### REQUIRED WORK
Please copy the records from the start through the line containing "click(339, 672)", inclusive, and offset every coordinate in the answers by adding 90 to it. Leave all other text in those lines unchanged.

Stored data entries
-*-*-
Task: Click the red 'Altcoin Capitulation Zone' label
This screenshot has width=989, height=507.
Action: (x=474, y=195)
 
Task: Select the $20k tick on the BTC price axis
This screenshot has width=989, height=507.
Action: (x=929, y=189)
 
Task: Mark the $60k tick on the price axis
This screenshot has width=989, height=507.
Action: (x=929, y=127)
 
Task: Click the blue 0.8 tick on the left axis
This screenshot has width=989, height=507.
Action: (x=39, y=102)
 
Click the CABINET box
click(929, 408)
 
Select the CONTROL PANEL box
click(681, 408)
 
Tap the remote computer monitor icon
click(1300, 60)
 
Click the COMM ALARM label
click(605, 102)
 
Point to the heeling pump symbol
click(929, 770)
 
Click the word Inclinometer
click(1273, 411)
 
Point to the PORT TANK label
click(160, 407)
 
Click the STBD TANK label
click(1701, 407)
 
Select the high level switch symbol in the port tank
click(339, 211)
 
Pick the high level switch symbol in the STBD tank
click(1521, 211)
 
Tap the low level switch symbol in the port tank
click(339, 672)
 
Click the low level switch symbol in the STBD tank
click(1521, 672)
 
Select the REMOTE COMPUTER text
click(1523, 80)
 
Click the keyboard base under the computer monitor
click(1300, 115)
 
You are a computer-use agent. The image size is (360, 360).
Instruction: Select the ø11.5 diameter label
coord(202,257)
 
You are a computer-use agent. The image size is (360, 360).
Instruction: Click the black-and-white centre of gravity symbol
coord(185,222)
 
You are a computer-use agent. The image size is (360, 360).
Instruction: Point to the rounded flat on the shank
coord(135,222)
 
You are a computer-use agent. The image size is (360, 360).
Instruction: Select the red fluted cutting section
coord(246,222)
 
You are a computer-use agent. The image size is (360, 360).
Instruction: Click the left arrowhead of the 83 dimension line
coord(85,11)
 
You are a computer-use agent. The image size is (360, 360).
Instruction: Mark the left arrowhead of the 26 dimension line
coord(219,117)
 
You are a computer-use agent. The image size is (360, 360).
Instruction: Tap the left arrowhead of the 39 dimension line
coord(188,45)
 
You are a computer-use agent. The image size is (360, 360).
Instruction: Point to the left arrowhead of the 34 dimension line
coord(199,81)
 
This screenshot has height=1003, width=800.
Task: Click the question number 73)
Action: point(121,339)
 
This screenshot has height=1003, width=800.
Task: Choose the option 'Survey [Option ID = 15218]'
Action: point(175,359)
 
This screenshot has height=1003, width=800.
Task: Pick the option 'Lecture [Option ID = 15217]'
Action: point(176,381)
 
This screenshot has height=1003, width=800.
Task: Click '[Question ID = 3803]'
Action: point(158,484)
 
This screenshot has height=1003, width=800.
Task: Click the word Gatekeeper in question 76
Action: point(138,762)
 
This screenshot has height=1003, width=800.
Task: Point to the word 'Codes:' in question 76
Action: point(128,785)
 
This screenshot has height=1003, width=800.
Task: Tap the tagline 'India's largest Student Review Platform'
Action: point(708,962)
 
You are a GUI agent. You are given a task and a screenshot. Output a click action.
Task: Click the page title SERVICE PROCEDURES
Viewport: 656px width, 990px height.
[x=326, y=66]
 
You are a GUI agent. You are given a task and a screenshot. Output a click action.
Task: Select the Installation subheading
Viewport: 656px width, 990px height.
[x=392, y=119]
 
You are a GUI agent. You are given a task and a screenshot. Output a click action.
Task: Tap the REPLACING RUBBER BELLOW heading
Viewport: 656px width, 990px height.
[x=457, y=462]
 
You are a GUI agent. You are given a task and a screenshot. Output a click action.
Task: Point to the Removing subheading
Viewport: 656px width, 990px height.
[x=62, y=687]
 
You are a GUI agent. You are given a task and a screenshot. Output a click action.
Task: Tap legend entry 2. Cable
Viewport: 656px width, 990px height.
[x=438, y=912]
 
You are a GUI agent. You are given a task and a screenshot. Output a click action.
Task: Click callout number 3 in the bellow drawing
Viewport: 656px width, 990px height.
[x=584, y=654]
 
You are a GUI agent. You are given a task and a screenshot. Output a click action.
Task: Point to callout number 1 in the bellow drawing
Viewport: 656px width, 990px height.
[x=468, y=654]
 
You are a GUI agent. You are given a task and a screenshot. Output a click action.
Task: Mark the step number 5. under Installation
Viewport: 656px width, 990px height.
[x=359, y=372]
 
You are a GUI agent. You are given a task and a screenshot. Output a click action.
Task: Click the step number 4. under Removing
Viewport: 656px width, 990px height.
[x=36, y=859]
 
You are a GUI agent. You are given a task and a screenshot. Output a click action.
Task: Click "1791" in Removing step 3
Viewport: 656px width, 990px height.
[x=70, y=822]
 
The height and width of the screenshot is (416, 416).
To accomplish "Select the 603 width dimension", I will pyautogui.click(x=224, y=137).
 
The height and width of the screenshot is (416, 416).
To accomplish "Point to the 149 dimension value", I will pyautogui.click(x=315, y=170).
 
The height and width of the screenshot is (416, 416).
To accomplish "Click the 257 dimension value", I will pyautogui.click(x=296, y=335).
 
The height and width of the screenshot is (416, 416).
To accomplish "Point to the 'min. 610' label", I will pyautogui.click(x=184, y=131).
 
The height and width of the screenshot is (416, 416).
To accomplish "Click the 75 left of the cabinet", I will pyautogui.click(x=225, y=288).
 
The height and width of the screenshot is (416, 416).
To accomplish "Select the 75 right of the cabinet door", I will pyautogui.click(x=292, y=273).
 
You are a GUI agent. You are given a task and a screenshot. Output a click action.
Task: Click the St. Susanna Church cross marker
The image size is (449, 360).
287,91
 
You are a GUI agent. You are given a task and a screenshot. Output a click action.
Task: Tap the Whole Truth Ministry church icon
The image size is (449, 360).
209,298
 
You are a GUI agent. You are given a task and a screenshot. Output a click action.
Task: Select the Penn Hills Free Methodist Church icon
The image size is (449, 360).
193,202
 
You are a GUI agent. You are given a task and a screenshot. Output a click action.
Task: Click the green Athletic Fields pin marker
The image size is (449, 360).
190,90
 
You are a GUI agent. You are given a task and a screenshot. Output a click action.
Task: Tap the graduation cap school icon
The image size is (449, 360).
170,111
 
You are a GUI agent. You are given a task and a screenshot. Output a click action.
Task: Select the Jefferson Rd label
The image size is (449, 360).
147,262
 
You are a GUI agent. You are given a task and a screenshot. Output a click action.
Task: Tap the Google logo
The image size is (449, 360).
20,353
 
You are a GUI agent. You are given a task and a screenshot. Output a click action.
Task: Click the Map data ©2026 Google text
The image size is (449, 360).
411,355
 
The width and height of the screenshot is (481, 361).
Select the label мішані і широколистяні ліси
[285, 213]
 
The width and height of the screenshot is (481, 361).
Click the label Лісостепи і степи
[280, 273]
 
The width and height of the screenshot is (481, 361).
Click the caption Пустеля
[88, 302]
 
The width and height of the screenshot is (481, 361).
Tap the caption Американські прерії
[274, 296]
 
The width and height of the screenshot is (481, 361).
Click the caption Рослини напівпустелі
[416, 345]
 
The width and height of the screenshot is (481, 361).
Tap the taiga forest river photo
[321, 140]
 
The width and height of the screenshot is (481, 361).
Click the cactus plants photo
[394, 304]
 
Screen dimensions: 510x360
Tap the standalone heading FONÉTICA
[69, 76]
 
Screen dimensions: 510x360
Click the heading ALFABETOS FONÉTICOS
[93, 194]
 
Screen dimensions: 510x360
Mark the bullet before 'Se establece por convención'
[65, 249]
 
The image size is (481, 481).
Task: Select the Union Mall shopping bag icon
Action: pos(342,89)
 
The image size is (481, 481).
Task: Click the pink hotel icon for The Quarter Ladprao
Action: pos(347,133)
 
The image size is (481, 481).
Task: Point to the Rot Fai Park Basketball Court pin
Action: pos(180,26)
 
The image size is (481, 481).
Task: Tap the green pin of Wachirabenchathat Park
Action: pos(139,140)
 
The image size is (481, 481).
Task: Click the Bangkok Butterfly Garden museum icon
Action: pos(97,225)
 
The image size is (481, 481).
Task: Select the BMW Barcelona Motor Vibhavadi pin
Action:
-*-*-
### FINAL ANSWER
Task: Click the red 'Altcoin Capitulation Zone' label
This screenshot has width=989, height=507.
Action: (x=564, y=285)
 
Task: Select the $20k tick on the BTC price axis
This screenshot has width=989, height=507.
Action: (x=1019, y=279)
 
Task: Mark the $60k tick on the price axis
This screenshot has width=989, height=507.
Action: (x=1019, y=217)
 
Task: Click the blue 0.8 tick on the left axis
This screenshot has width=989, height=507.
Action: (x=129, y=192)
 
Click the CABINET box
click(1019, 498)
 
Select the CONTROL PANEL box
click(771, 498)
 
Tap the remote computer monitor icon
click(1390, 150)
 
Click the COMM ALARM label
click(695, 192)
 
Point to the heeling pump symbol
click(1019, 860)
 
Click the word Inclinometer
click(1363, 501)
 
Point to the PORT TANK label
click(250, 497)
 
Click the STBD TANK label
click(1791, 497)
 
Select the high level switch symbol in the port tank
click(429, 301)
 
Pick the high level switch symbol in the STBD tank
click(1611, 301)
 
Tap the low level switch symbol in the port tank
click(429, 762)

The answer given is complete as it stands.